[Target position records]

--

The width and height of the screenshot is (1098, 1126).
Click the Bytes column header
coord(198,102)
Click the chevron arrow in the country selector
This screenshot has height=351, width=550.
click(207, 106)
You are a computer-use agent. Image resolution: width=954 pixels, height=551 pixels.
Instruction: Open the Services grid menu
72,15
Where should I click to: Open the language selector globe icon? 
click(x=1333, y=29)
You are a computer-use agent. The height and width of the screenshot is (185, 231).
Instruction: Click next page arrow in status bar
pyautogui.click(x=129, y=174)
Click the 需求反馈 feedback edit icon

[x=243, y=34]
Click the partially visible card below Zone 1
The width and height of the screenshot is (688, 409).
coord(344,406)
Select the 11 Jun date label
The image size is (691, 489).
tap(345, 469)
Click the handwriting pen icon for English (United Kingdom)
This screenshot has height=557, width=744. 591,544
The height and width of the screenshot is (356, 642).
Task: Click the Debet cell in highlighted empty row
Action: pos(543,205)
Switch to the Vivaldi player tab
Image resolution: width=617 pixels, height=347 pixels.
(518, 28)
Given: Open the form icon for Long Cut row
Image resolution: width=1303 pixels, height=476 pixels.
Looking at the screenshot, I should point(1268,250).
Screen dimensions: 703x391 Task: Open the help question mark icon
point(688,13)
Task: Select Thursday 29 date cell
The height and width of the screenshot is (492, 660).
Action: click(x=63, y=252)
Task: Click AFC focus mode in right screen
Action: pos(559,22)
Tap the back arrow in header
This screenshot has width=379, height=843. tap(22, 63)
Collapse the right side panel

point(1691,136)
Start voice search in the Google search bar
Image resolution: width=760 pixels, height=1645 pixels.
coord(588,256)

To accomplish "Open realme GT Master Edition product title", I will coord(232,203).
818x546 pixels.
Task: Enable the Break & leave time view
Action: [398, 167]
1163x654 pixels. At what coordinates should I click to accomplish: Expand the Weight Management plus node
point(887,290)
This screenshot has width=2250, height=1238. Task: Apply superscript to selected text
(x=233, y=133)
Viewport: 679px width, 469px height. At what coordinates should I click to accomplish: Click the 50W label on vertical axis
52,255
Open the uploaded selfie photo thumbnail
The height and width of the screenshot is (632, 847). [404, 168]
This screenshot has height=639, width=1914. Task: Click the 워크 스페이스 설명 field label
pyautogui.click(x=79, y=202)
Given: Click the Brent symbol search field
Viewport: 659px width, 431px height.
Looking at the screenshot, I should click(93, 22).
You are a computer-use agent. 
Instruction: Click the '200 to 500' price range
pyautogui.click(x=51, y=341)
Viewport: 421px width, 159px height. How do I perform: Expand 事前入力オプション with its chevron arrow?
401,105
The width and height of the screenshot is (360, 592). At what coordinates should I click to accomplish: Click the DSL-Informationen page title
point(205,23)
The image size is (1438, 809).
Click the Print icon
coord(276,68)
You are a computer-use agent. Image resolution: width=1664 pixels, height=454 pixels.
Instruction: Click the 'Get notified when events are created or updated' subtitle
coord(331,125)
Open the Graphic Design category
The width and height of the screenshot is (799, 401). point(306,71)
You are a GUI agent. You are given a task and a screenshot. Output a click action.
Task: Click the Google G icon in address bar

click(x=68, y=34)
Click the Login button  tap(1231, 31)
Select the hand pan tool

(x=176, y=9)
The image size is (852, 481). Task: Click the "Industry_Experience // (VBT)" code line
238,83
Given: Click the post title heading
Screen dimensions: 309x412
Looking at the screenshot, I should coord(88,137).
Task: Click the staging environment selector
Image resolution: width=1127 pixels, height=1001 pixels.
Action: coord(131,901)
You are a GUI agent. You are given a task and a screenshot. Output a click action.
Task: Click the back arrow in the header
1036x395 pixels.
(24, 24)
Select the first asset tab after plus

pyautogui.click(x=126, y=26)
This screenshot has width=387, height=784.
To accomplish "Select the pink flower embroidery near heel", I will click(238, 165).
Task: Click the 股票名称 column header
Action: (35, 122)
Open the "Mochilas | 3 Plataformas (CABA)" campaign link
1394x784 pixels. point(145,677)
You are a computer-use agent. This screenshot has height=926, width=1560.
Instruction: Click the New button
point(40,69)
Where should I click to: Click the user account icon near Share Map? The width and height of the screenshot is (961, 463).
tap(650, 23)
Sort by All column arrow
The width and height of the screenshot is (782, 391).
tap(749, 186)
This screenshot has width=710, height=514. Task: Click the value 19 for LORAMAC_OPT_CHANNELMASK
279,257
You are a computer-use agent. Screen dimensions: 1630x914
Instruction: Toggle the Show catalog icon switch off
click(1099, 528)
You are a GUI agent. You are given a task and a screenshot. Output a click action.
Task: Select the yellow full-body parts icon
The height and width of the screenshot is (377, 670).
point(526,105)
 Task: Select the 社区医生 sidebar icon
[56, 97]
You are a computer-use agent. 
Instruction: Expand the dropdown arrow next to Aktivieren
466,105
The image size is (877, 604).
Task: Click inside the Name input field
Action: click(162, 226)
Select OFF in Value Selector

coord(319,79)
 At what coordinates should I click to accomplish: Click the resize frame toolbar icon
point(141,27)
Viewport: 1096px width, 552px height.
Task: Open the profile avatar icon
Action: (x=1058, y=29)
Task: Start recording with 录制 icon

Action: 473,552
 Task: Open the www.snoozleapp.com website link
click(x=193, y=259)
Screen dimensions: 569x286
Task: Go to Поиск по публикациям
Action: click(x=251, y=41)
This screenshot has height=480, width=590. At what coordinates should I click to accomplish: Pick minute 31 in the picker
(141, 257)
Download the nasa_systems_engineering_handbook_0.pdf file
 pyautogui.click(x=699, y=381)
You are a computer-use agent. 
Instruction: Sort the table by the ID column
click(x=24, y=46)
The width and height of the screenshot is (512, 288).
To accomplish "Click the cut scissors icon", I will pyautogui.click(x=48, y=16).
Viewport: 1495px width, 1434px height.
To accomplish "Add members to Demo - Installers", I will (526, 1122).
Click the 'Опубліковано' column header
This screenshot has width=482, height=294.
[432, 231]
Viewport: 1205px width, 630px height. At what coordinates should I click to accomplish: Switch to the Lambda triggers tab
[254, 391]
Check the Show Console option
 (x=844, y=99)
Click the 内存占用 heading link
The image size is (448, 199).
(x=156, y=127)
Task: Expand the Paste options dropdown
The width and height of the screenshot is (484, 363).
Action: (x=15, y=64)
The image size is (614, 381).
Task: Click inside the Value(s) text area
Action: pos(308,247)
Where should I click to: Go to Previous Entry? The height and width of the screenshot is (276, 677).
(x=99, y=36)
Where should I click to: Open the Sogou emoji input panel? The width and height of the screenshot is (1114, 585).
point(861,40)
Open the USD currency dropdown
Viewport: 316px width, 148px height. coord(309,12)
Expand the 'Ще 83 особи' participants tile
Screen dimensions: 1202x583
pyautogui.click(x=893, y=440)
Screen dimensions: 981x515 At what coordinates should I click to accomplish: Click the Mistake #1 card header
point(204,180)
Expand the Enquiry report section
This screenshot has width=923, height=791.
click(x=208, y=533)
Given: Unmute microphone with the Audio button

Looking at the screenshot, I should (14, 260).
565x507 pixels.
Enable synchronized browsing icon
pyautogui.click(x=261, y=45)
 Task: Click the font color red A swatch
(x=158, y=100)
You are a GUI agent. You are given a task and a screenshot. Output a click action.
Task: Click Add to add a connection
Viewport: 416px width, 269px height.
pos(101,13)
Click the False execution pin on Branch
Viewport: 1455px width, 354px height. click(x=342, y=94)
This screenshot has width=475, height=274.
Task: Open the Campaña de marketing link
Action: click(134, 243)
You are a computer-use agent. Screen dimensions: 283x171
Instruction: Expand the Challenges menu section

--

** To do **
Convert the listing lines from the one containing "565x507 pixels." through the end of the listing into a Markdown table with the columns "Number" and "Entry", omitting blank lines.

** Answer to this problem **
| Number | Entry |
|---|---|
| 1 | 565x507 pixels. |
| 2 | Enable synchronized browsing icon |
| 3 | pyautogui.click(x=261, y=45) |
| 4 |  Task: Click the font color red A swatch |
| 5 | (x=158, y=100) |
| 6 | You are a GUI agent. You are given a task and a screenshot. Output a click action. |
| 7 | Task: Click Add to add a connection |
| 8 | Viewport: 416px width, 269px height. |
| 9 | pos(101,13) |
| 10 | Click the False execution pin on Branch |
| 11 | Viewport: 1455px width, 354px height. click(x=342, y=94) |
| 12 | This screenshot has width=475, height=274. |
| 13 | Task: Open the Campaña de marketing link |
| 14 | Action: click(134, 243) |
| 15 | You are a computer-use agent. Screen dimensions: 283x171 |
| 16 | Instruction: Expand the Challenges menu section |